Chalk up another one for the Bush administration, which has managed to anger many of the nation's governors and consumer groups and embarrass some moderate Republicans with its plan to turn the federal share of Medicaid into a block grant. Speaking of chalk, you could use it to draw an outline around this dead-on-arrival idea.
It's hard to fathom what is behind some of the recent health policy machinations at the White House. The president and Tommy Thompson one day announce plans to expand health coverage and the next come out with another idea that will have the net effect of reducing the number of people with insurance.
What other conclusion can be made from the Medicaid plan? Even Thompson, in describing the initiative, said that states would have "carte blanche" to "alter" coverage for some 15 million Medicaid beneficiaries.
These recipients covered under optional programs include children in families that earn up to 200% of the poverty level-or a little more than $29,000 for a family of four-the parents in those families, poor pregnant women, and some disabled and elderly people who earn just enough not to be covered under the mandated portion of the program. In other words, people for whom there is supposed to be a safety net.
The "sweetener" for states in this scheme is $12.7 billion in additional federal funds spread over the first seven years; Medicaid is a $257 billion-per-year program. This sounds good until you realize it is one of those "budget neutral" proposals. After seven years, the federal funding of Medicaid would fall off sharply.
Providers have a lot at stake here. The optional Medicaid coverage includes billions of dollars spent on hospital inpatient care and physician services. Providers often deride the program's low reimbursement rate, but much of what it covers would otherwise be uncompensated care. Medicaid provides 41% of the revenue of safety-net hospitals and a third of the revenue for community health centers.

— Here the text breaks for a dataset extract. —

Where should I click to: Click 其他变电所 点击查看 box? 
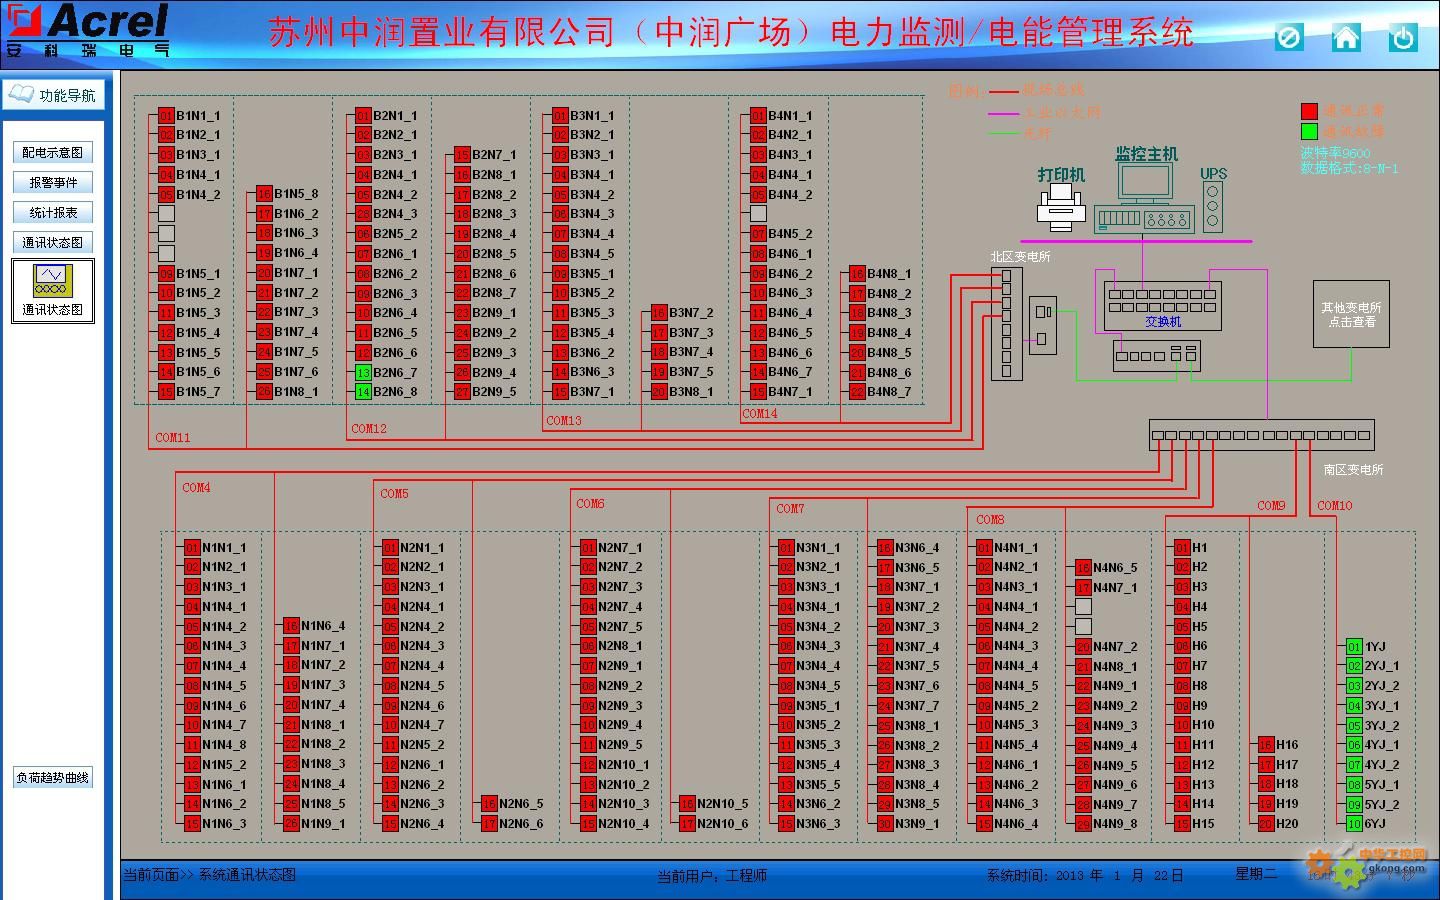pyautogui.click(x=1351, y=314)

It was interesting to listen to some of the congressional comments made at the winter meeting of the National Governors Association last week. Sen. John Breaux of Louisiana, a Democrat often closely aligned with President Bush on domestic policy, said of the president's Medicaid plan: "You will have drastic slashing of optional programs," including prescription drug coverage. Senate Majority Leader Bill Frist
(R-Tenn.) also was reluctant to embrace the president's stand. Frist wants to rescue Medicaid by cutting the huge costs of prescription drugs for the elderly out of that program through a new Medicare prescription drug plan. In the absence of that, he said he backs new short-term federal assistance for state Medicaid programs instead of drastic change.
There is no doubt that states are in a bind. Medicaid enrollment rose 8% and costs were up 13% last year. States are facing a combined budget deficit of $26 billion this year and a projected deficit of $68 billion next year.
As of December 2002, 21 states planned to reduce or freeze their Medicaid payment rates to providers, 25 were set to reduce acute-care benefits, and 27 states had plans or had already reduced or restricted eligibility for the program.
There are some optional services that may have to be restricted while the nation's healthcare system grapples with excessive cost increases. But prudent pruning of services is different than turning Medicaid into a block grant that would be slashed when governments are pressed for revenues. It is precisely when the economy weakens that people at the economic margins need that safety net.